EXERCISE INSTRUCTIONS » The data that follows is to be given again, exactly as written.

· · · ·

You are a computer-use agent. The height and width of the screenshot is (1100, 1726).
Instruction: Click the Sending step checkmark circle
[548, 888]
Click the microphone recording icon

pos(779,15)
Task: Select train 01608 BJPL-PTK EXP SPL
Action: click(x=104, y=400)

· · · ·

COMPLETED EXERCISE »
You are a computer-use agent. The height and width of the screenshot is (1100, 1726).
Instruction: Click the Sending step checkmark circle
[548, 888]
Click the microphone recording icon

pos(779,15)
Task: Select train 01608 BJPL-PTK EXP SPL
Action: click(x=104, y=400)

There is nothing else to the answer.